Given information >>

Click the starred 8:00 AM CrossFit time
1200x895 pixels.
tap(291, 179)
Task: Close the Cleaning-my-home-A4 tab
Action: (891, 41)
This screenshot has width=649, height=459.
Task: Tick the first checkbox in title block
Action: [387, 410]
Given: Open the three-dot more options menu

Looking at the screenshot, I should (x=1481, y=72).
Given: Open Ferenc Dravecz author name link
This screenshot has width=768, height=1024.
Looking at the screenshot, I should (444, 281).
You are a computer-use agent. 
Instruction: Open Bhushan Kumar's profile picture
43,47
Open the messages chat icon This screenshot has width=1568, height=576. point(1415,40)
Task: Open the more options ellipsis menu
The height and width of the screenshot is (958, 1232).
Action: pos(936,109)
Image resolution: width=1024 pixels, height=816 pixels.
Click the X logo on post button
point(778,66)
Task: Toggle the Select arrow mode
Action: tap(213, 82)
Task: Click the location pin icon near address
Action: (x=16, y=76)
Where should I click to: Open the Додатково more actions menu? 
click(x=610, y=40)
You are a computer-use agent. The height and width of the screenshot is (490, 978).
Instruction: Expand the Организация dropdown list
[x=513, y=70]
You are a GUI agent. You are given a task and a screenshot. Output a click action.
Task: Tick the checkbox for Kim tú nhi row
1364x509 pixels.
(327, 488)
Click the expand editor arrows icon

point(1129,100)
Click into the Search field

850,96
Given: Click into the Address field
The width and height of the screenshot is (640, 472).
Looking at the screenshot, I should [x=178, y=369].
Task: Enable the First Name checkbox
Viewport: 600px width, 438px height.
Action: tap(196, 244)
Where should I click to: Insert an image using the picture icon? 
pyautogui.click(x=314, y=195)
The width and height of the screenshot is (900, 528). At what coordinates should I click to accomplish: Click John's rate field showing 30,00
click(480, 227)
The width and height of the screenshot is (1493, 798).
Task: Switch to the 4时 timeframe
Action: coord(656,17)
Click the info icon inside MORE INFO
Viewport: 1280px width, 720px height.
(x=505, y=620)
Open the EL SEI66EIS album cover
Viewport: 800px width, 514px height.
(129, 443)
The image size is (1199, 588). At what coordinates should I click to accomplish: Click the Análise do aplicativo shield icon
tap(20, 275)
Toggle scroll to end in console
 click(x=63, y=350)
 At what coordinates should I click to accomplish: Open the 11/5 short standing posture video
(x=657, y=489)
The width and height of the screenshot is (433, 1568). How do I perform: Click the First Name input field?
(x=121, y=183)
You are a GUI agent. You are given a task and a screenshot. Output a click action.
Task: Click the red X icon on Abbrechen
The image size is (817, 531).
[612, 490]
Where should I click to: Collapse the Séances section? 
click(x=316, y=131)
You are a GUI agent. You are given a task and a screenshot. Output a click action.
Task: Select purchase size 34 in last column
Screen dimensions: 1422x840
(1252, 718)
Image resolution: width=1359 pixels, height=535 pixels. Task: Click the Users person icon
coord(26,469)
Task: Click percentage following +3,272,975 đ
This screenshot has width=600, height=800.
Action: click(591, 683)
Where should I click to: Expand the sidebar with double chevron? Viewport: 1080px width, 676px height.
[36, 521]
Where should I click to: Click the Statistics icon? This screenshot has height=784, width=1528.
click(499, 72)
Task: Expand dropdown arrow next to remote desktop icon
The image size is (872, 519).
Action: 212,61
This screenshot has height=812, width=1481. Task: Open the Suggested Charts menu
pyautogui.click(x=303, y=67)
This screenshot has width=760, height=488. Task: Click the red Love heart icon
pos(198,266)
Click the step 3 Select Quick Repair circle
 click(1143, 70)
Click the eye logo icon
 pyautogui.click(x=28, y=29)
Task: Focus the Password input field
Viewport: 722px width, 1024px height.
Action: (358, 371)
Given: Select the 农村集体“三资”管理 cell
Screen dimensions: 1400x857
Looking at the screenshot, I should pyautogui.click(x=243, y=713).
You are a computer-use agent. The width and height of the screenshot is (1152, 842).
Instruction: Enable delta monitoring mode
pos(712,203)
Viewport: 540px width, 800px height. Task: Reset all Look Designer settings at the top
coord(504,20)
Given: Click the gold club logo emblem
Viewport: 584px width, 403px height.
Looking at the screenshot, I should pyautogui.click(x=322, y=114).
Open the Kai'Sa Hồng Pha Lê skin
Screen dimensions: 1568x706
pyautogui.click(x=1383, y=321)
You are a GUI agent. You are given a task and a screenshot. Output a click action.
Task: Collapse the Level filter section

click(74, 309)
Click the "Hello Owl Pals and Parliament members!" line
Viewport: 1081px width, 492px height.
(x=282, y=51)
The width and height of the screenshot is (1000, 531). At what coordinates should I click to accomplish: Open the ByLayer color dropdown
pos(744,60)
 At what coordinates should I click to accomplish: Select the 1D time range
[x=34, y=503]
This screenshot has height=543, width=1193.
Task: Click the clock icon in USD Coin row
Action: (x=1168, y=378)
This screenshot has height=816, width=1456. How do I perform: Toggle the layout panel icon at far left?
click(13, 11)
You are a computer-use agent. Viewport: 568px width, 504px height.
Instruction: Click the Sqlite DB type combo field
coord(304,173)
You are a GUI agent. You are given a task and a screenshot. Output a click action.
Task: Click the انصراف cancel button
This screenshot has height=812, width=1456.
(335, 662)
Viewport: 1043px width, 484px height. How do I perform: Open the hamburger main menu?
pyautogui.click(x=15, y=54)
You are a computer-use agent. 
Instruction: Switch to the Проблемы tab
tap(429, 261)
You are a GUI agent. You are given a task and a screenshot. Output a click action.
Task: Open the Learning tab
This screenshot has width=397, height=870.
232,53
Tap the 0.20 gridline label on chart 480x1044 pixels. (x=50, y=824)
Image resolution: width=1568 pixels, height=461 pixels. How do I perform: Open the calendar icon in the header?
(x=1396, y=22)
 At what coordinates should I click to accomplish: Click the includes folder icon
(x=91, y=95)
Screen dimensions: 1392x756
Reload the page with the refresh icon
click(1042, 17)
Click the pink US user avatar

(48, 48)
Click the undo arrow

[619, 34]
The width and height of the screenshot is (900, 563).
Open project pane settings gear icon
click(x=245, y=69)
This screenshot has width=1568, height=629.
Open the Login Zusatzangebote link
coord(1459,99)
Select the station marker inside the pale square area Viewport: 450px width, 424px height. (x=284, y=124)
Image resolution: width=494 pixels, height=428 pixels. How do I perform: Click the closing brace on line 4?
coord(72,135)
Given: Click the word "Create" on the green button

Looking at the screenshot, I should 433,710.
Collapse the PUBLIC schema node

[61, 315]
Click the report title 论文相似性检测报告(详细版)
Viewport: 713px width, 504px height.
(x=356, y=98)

What you will do >>
I need exact copies of the lines from the one holding "The width and height of the screenshot is (900, 563)." through the end of the records above, and nothing beyond them.

Finished task >>
The width and height of the screenshot is (900, 563).
Open project pane settings gear icon
click(x=245, y=69)
This screenshot has width=1568, height=629.
Open the Login Zusatzangebote link
coord(1459,99)
Select the station marker inside the pale square area Viewport: 450px width, 424px height. (x=284, y=124)
Image resolution: width=494 pixels, height=428 pixels. How do I perform: Click the closing brace on line 4?
coord(72,135)
Given: Click the word "Create" on the green button

Looking at the screenshot, I should 433,710.
Collapse the PUBLIC schema node

[61, 315]
Click the report title 论文相似性检测报告(详细版)
Viewport: 713px width, 504px height.
(x=356, y=98)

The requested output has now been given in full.